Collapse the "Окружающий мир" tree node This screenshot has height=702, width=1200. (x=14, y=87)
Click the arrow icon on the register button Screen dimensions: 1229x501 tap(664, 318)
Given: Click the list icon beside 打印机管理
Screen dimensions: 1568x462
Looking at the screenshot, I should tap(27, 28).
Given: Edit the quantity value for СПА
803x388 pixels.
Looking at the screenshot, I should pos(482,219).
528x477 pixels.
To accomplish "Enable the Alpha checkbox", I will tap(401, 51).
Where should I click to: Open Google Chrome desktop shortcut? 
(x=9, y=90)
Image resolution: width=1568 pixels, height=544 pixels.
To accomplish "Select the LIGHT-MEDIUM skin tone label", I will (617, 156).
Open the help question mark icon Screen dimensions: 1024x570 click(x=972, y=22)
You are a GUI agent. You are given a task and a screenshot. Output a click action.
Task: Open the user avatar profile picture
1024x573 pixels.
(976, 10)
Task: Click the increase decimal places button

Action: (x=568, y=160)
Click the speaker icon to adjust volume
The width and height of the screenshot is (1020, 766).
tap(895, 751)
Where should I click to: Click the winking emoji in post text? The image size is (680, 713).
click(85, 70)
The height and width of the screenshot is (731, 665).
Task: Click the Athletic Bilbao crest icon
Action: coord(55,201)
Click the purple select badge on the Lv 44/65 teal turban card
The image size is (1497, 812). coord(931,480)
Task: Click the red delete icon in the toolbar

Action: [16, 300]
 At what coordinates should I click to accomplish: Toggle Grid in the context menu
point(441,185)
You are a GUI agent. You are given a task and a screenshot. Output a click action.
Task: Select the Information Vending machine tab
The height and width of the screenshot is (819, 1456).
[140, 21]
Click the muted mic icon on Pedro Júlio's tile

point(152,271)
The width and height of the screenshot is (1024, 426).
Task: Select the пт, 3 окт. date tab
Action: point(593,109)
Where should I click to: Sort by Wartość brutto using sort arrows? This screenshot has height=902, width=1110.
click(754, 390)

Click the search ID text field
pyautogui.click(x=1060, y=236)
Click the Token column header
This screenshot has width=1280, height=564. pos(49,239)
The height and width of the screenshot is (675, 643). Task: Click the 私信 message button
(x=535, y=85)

☆ ☆ ☆ ☆ ☆

* _WORK TO BE COMPLETED_
Repeat the records exactly, leaving out none of them.

* _SOLUTION FOR THIS PROBLEM_
Collapse the "Окружающий мир" tree node This screenshot has height=702, width=1200. (x=14, y=87)
Click the arrow icon on the register button Screen dimensions: 1229x501 tap(664, 318)
Given: Click the list icon beside 打印机管理
Screen dimensions: 1568x462
Looking at the screenshot, I should tap(27, 28).
Given: Edit the quantity value for СПА
803x388 pixels.
Looking at the screenshot, I should pos(482,219).
528x477 pixels.
To accomplish "Enable the Alpha checkbox", I will tap(401, 51).
Where should I click to: Open Google Chrome desktop shortcut? 
(x=9, y=90)
Image resolution: width=1568 pixels, height=544 pixels.
To accomplish "Select the LIGHT-MEDIUM skin tone label", I will (617, 156).
Open the help question mark icon Screen dimensions: 1024x570 click(x=972, y=22)
You are a GUI agent. You are given a task and a screenshot. Output a click action.
Task: Open the user avatar profile picture
1024x573 pixels.
(976, 10)
Task: Click the increase decimal places button

Action: (x=568, y=160)
Click the speaker icon to adjust volume
The width and height of the screenshot is (1020, 766).
tap(895, 751)
Where should I click to: Click the winking emoji in post text? The image size is (680, 713).
click(85, 70)
The height and width of the screenshot is (731, 665).
Task: Click the Athletic Bilbao crest icon
Action: coord(55,201)
Click the purple select badge on the Lv 44/65 teal turban card
The image size is (1497, 812). coord(931,480)
Task: Click the red delete icon in the toolbar

Action: [16, 300]
 At what coordinates should I click to accomplish: Toggle Grid in the context menu
point(441,185)
You are a GUI agent. You are given a task and a screenshot. Output a click action.
Task: Select the Information Vending machine tab
The height and width of the screenshot is (819, 1456).
[140, 21]
Click the muted mic icon on Pedro Júlio's tile

point(152,271)
The width and height of the screenshot is (1024, 426).
Task: Select the пт, 3 окт. date tab
Action: point(593,109)
Where should I click to: Sort by Wartość brutto using sort arrows? This screenshot has height=902, width=1110.
click(754, 390)

Click the search ID text field
pyautogui.click(x=1060, y=236)
Click the Token column header
This screenshot has width=1280, height=564. pos(49,239)
The height and width of the screenshot is (675, 643). Task: Click the 私信 message button
(x=535, y=85)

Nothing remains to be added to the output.